● **PROBLEM DESCRIPTION**:
All of the entries below should be returned verbatim, apart from the pictures.

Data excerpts
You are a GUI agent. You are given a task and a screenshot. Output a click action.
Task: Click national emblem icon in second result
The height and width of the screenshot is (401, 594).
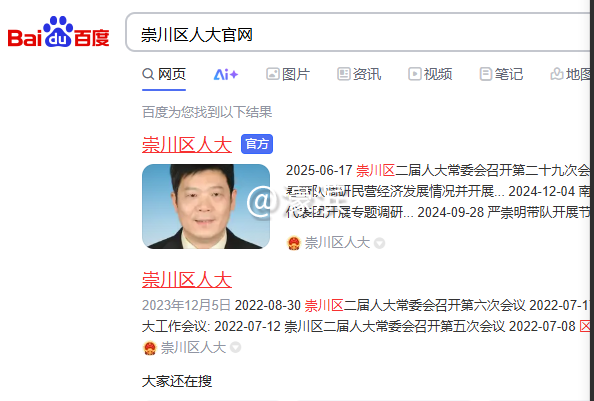(x=150, y=348)
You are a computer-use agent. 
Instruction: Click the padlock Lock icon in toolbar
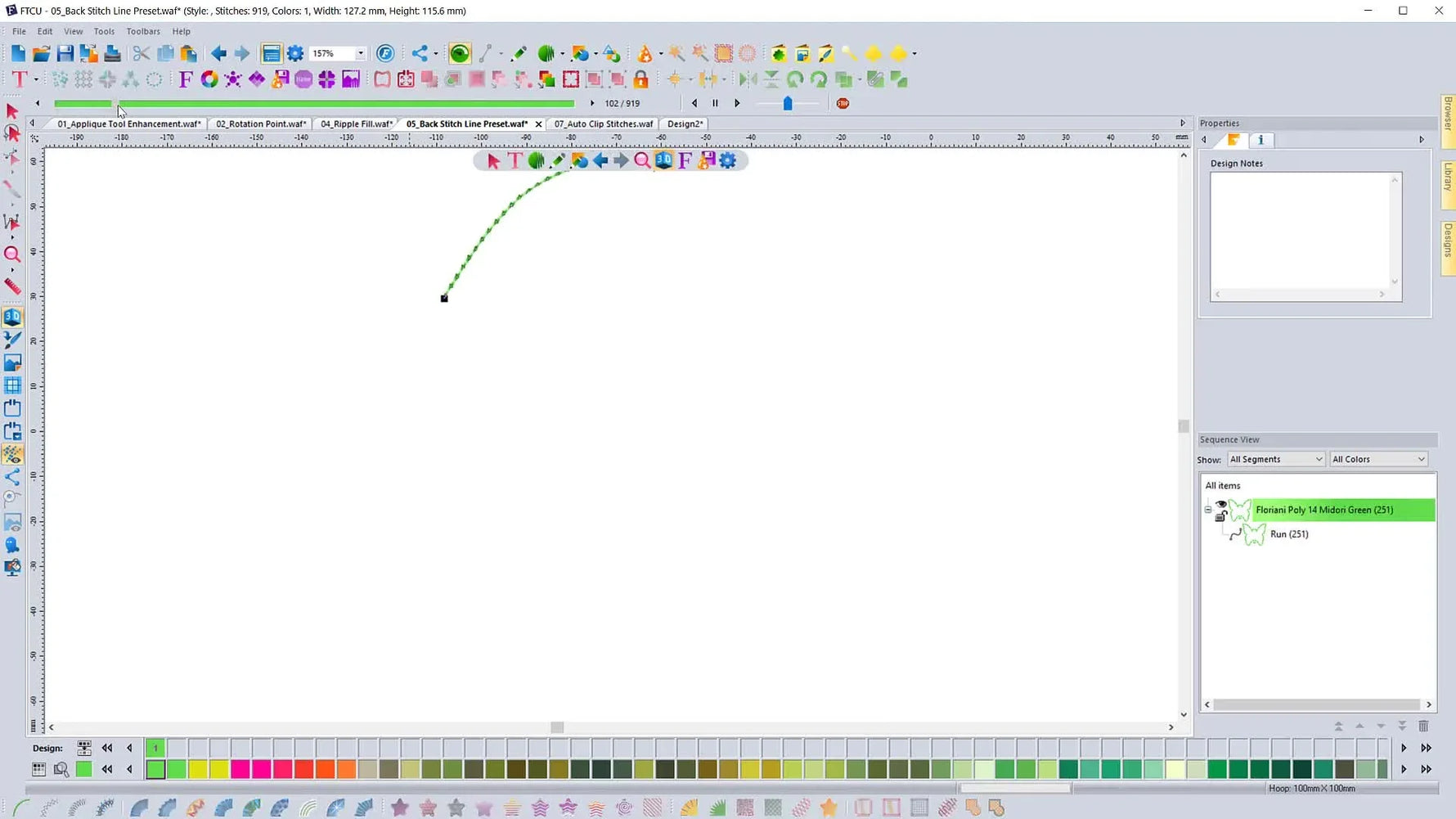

● **COMPLETED TASK**:
You are a GUI agent. You are given a task and a screenshot. Output a click action.
Task: Click national emblem icon in second result
The height and width of the screenshot is (401, 594).
(x=150, y=348)
You are a computer-use agent. 
Instruction: Click the padlock Lock icon in toolbar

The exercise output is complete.